## Given data
——————

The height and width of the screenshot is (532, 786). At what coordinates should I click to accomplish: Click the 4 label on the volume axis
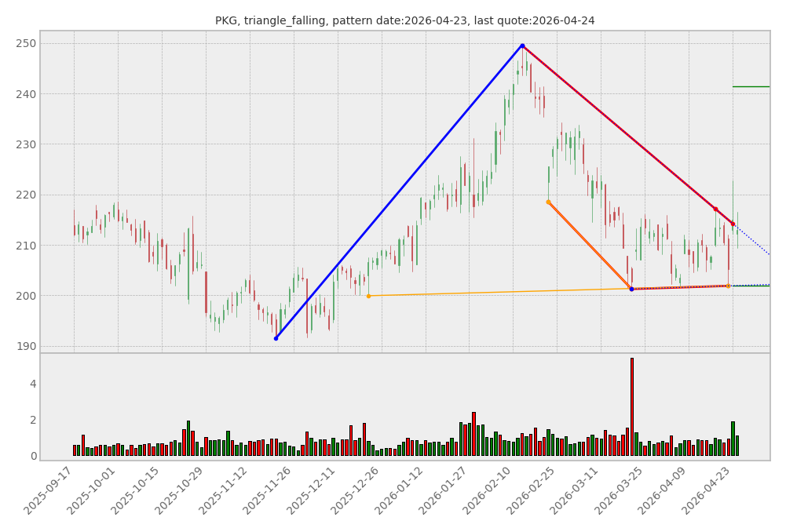tap(33, 384)
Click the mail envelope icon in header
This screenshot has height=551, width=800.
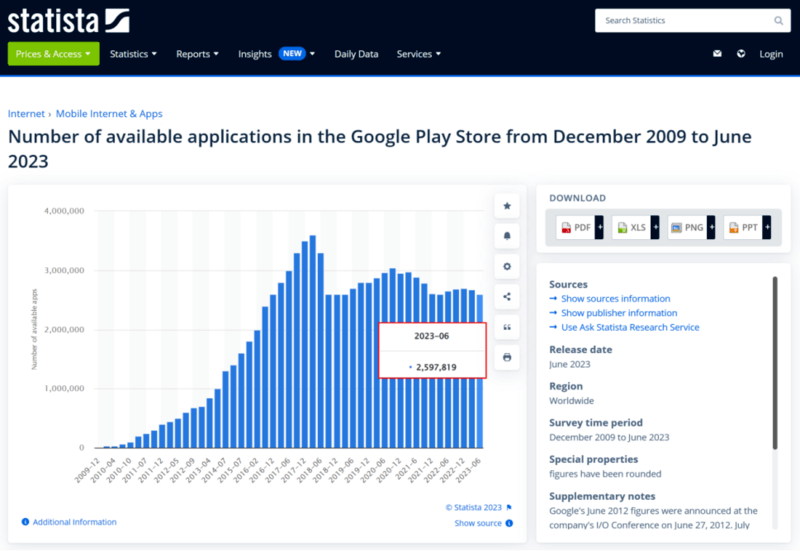717,54
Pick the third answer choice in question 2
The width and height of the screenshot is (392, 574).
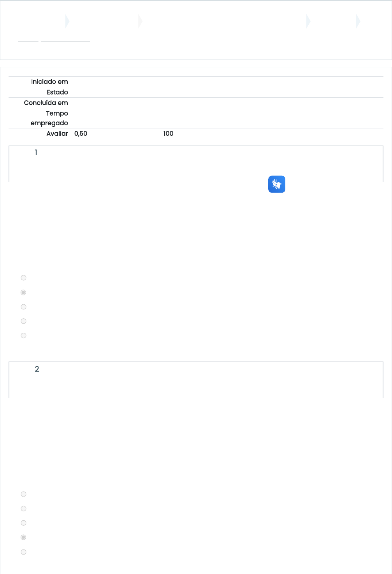pyautogui.click(x=23, y=523)
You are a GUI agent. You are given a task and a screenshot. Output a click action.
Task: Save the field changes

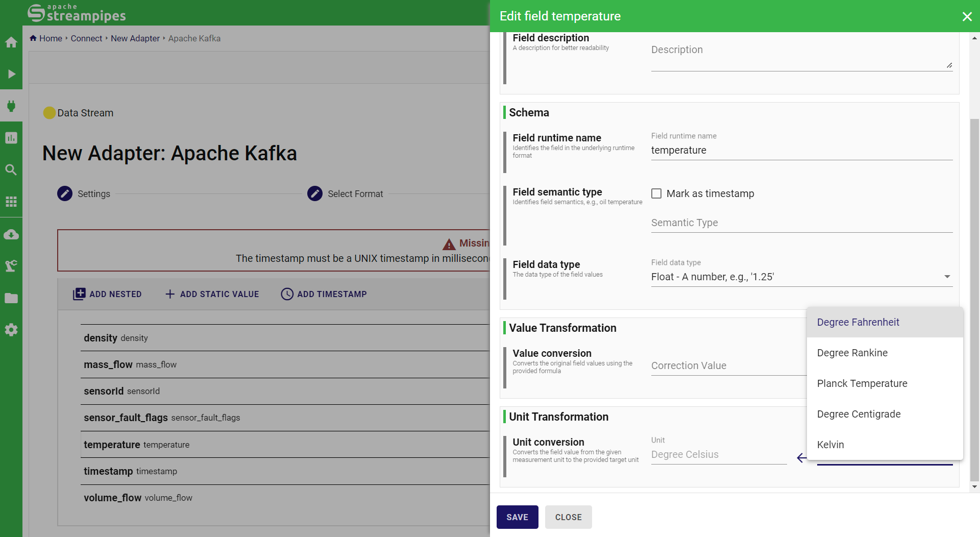[517, 517]
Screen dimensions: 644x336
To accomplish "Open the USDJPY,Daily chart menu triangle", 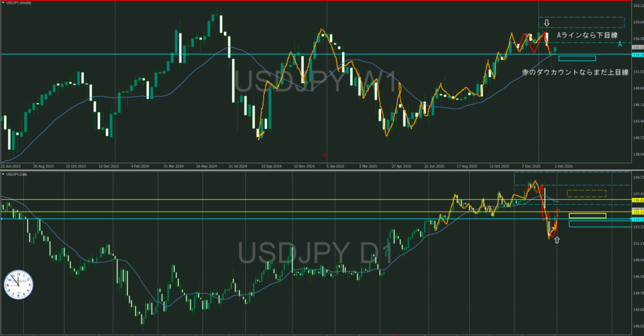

——————

## Task goal
Every line above must be printed again exactly, pictures excluded.

## Answer
The height and width of the screenshot is (532, 786). At what coordinates should I click to accomplish: Click the 4 label on the volume axis
tap(33, 384)
Click the mail envelope icon in header
This screenshot has height=551, width=800.
717,54
Pick the third answer choice in question 2
The width and height of the screenshot is (392, 574).
pyautogui.click(x=23, y=523)
You are a GUI agent. You are given a task and a screenshot. Output a click action.
Task: Save the field changes

[517, 517]
Screen dimensions: 644x336
To accomplish "Open the USDJPY,Daily chart menu triangle", 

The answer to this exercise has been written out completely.